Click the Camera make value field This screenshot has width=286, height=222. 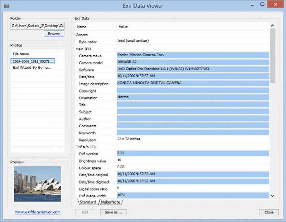point(193,55)
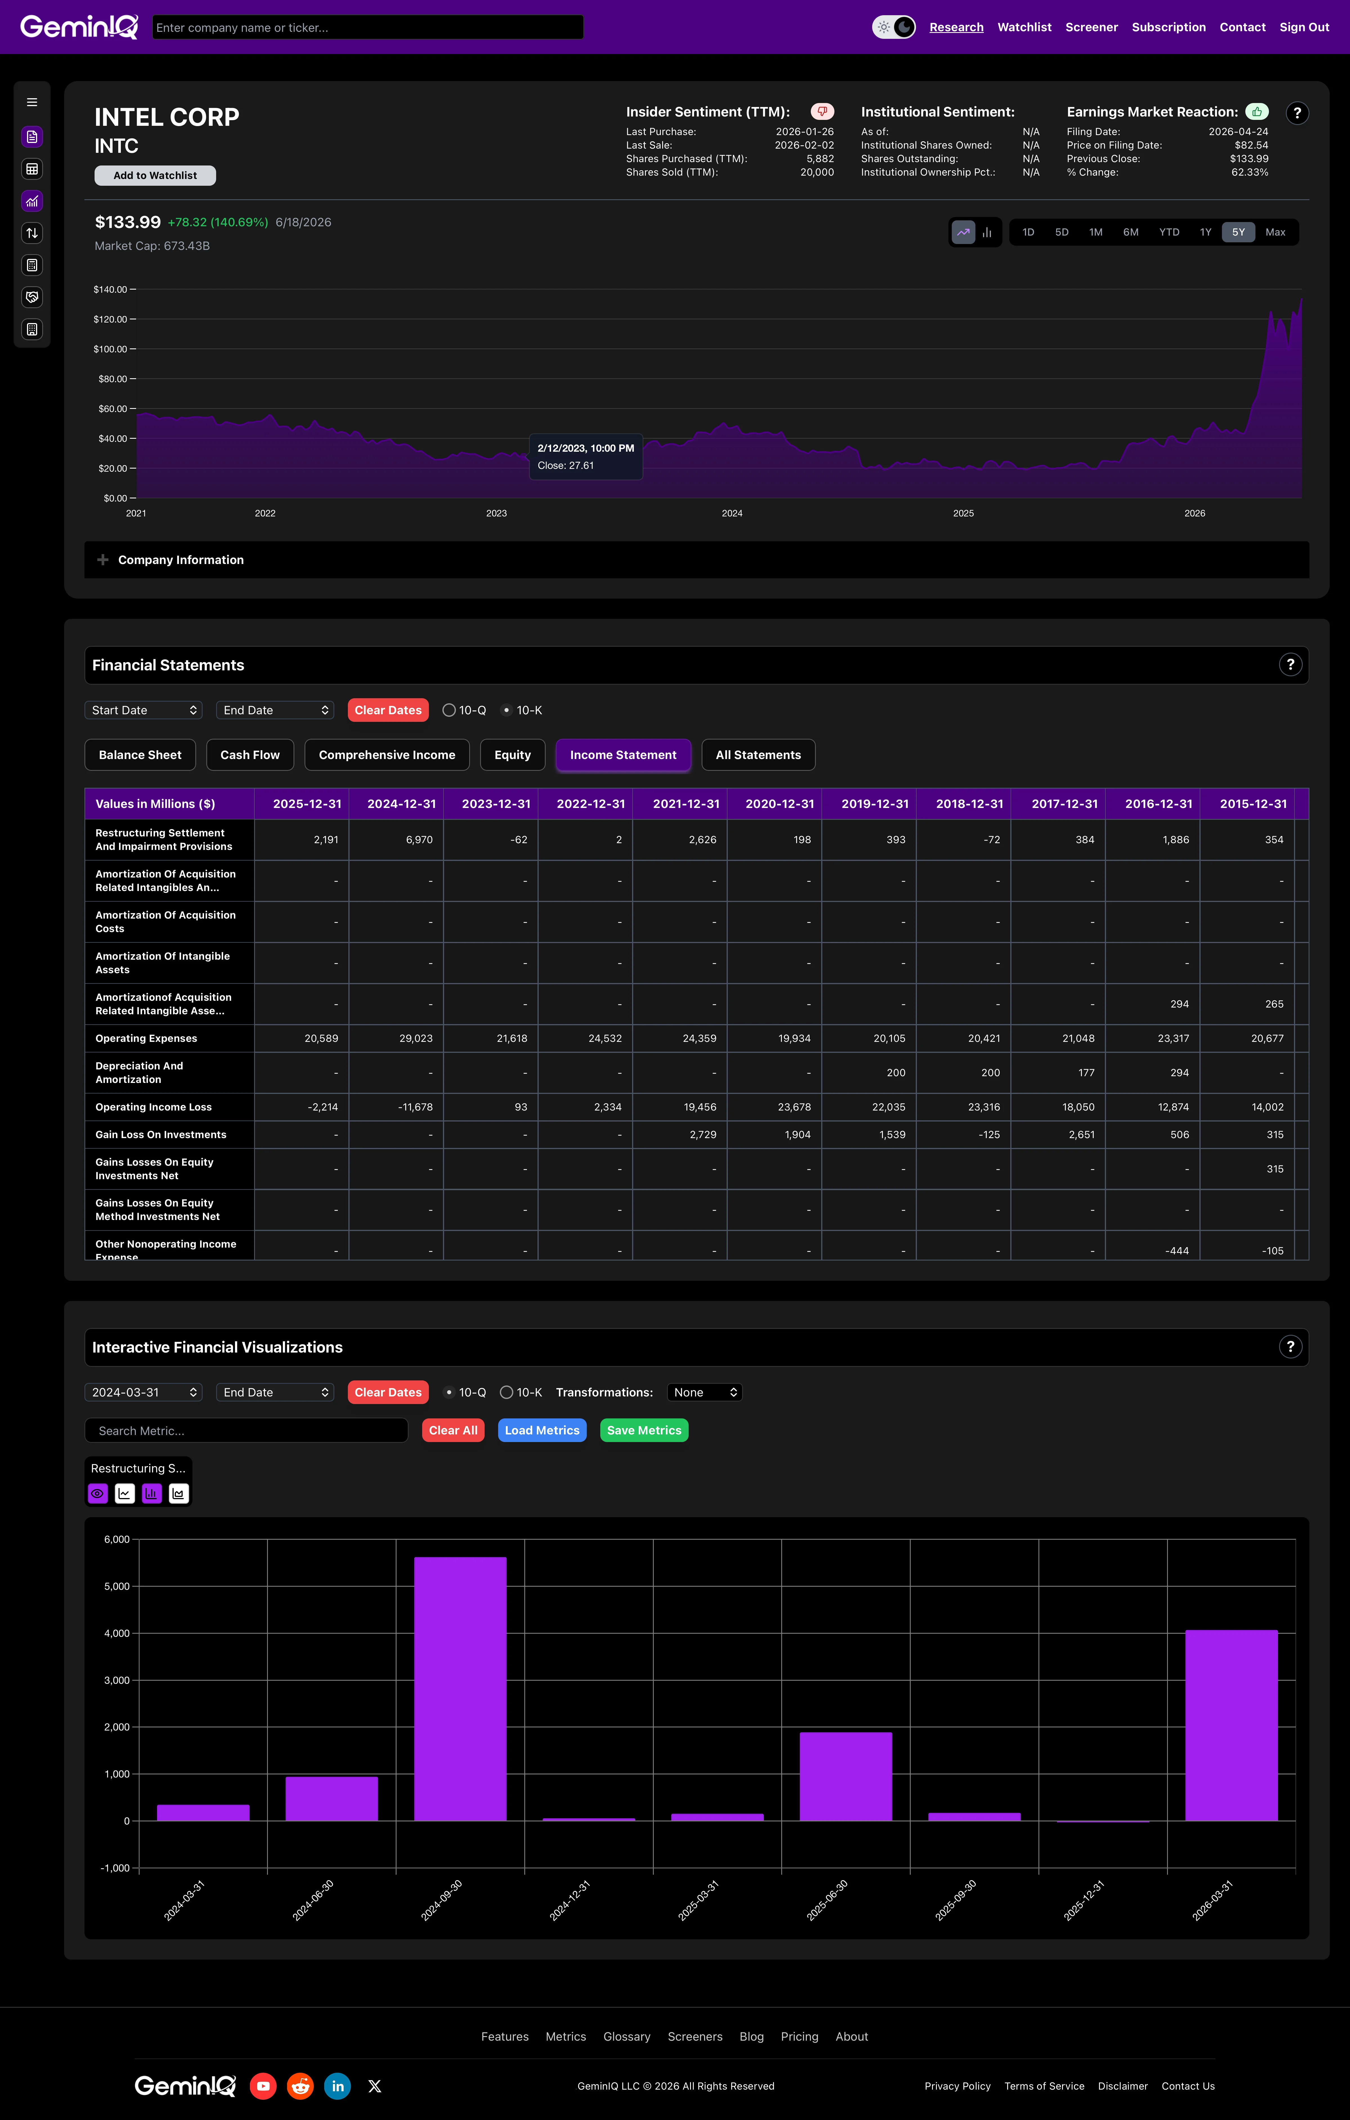Switch metric to area chart display
Viewport: 1350px width, 2120px height.
(x=179, y=1493)
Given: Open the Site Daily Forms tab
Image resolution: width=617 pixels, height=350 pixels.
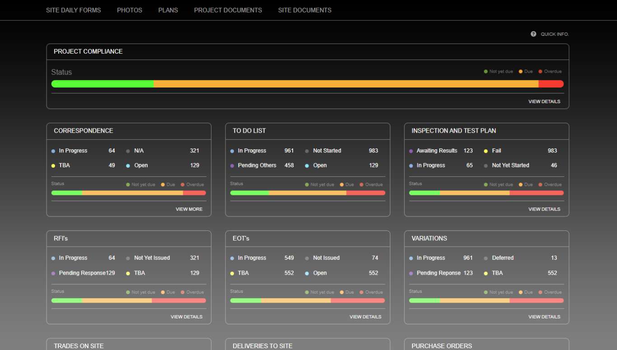Looking at the screenshot, I should coord(73,10).
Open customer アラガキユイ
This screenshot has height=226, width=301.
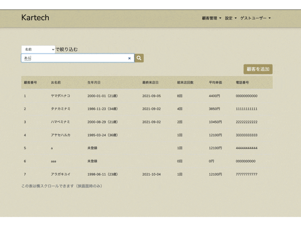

• _WORK ORDER_
Count how many lines in the entries contain "Open", then state that number alone.

• _EXPECTED ANSWER_
2